● **TASK INSTRUCTIONS**
All of the records should be restated word for word.
TASK INPUTS START
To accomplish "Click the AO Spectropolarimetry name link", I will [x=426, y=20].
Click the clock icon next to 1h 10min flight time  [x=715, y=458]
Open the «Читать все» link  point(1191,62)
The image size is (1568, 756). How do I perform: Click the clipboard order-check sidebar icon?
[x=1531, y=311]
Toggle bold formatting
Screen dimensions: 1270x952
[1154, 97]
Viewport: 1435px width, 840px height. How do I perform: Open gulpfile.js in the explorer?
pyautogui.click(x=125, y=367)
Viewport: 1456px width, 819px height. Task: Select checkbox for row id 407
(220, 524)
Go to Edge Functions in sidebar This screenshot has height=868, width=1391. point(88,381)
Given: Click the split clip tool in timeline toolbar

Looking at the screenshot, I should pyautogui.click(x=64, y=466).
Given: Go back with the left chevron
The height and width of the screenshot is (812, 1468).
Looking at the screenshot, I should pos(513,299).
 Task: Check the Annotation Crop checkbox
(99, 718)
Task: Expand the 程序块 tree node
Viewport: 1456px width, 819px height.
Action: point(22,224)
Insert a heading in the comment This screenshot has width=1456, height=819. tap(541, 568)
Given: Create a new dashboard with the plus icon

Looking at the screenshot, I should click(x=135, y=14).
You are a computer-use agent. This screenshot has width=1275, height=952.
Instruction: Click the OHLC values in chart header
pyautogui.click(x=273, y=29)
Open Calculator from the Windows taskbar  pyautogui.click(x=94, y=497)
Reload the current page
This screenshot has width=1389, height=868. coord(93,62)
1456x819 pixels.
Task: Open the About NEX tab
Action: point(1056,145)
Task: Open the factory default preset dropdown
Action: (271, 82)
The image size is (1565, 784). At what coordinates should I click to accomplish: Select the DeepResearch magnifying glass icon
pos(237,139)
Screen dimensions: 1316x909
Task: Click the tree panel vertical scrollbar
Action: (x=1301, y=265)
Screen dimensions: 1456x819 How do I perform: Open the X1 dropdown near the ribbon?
TASK INPUTS END
● **EXERCISE ANSWER**
To accomplish "Click the AO Spectropolarimetry name link", I will [x=426, y=20].
Click the clock icon next to 1h 10min flight time  [x=715, y=458]
Open the «Читать все» link  point(1191,62)
The image size is (1568, 756). How do I perform: Click the clipboard order-check sidebar icon?
[x=1531, y=311]
Toggle bold formatting
Screen dimensions: 1270x952
[1154, 97]
Viewport: 1435px width, 840px height. How do I perform: Open gulpfile.js in the explorer?
pyautogui.click(x=125, y=367)
Viewport: 1456px width, 819px height. Task: Select checkbox for row id 407
(220, 524)
Go to Edge Functions in sidebar This screenshot has height=868, width=1391. point(88,381)
Given: Click the split clip tool in timeline toolbar

Looking at the screenshot, I should pyautogui.click(x=64, y=466).
Given: Go back with the left chevron
The height and width of the screenshot is (812, 1468).
Looking at the screenshot, I should pos(513,299).
 Task: Check the Annotation Crop checkbox
(99, 718)
Task: Expand the 程序块 tree node
Viewport: 1456px width, 819px height.
Action: point(22,224)
Insert a heading in the comment This screenshot has width=1456, height=819. tap(541, 568)
Given: Create a new dashboard with the plus icon

Looking at the screenshot, I should click(x=135, y=14).
You are a computer-use agent. This screenshot has width=1275, height=952.
Instruction: Click the OHLC values in chart header
pyautogui.click(x=273, y=29)
Open Calculator from the Windows taskbar  pyautogui.click(x=94, y=497)
Reload the current page
This screenshot has width=1389, height=868. coord(93,62)
1456x819 pixels.
Task: Open the About NEX tab
Action: point(1056,145)
Task: Open the factory default preset dropdown
Action: (271, 82)
The image size is (1565, 784). At what coordinates should I click to accomplish: Select the DeepResearch magnifying glass icon
pos(237,139)
Screen dimensions: 1316x909
Task: Click the tree panel vertical scrollbar
Action: (x=1301, y=265)
Screen dimensions: 1456x819 How do I perform: Open the X1 dropdown near the ribbon?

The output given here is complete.